OK, let’s get reductionist, and let’s see why getting reductionist often works so well. How do you know when your finger has touched something? You feel it – but how do you feel it? Your nerves have sent an impulse to your brain, which interprets it as something having physically come into contact with your finger tip, but what sets off that impulse? Trace the sensory neurons all the way back and you will find them branching into small filament-like endings, working their way between the cells in the layers of the skin. It must be happening there. If you examine such tissue with a microscope, you come across all sorts of odd little structures – Meissner’s corpuscles, Ruffini’s end organs, Merkel’s discs and more – where those neurons end. All named after people who spent a great deal of time peering into microscopes, back when. And over the years it’s been shown that some of these are more sensitive to fast vibrations, some to slower ones, some to transient pressure and some to sustained, and so on. They are, in fact, like a keyboard instrument – you are carrying a vast microscopic alien piano around in the outer layers of your skin, although nothing could be less alien to you in reality.

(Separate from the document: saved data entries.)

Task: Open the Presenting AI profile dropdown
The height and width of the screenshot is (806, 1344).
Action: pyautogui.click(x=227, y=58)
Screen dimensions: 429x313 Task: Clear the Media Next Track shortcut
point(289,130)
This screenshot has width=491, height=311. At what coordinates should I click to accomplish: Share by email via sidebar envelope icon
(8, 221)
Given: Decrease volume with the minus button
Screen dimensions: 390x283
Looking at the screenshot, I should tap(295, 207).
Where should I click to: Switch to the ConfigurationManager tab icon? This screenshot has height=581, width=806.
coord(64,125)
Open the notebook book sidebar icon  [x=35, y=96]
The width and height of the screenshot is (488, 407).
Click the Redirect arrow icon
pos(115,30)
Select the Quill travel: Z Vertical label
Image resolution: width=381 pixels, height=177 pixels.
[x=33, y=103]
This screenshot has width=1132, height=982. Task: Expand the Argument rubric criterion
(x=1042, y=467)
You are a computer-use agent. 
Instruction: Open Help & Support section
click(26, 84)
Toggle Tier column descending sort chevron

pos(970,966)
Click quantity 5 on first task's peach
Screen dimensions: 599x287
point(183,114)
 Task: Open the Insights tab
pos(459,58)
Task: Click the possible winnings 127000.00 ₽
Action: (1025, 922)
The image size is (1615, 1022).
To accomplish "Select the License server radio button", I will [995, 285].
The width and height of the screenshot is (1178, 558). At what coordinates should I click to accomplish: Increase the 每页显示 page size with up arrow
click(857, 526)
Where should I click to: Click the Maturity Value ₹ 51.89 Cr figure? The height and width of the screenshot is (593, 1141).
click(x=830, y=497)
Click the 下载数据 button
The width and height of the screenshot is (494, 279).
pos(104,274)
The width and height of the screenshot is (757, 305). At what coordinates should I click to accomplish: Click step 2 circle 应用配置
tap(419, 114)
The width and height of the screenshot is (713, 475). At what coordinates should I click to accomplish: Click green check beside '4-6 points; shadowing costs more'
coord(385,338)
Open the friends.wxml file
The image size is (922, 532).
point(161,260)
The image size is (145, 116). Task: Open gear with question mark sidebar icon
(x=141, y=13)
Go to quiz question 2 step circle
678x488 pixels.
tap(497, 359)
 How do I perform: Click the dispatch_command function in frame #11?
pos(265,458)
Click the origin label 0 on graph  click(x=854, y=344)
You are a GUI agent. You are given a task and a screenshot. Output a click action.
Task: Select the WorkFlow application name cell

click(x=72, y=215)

But how do they work? What happens? When you get down to it, touch is indeed a physical sensation: those skin layers have moved, bowing inwards ever so slightly. All those sensory structures seem to feature layers of membranes around them, and those membranes have been compressed by a tiny bit and made to change their shapes. What else is touch, finally? Something about pushing those membranes out of shape in such a fashion makes them set off a signal down the rest of the nerve fiber, and every such signal is, in the end, a wave of chemical concentration.
Down further, down to the molecules. We know from still more decades of painstaking studies about receptor proteins, which sit in such membranes with part of their structure on the outside and part of it on the inside. Many of them respond to small molecules or protein ligands; they alter their shape when one of them binds. Transmembrane helices rebunch and slide over each other, as if you’d applied gripping pressure to a handful of slightly slippery marker pens and caused them to rearrange. The structures on the inner face of the membrane turn and expose fresh binding surfaces, attracting some partner proteins and releasing others, and some of these are catalytic: activity is unleashed to suddenly pulse out higher concentrations of some messenger (calcium ions, small phosphorylated molecules, what have you), which set off still more activity as they hit their own binding partners.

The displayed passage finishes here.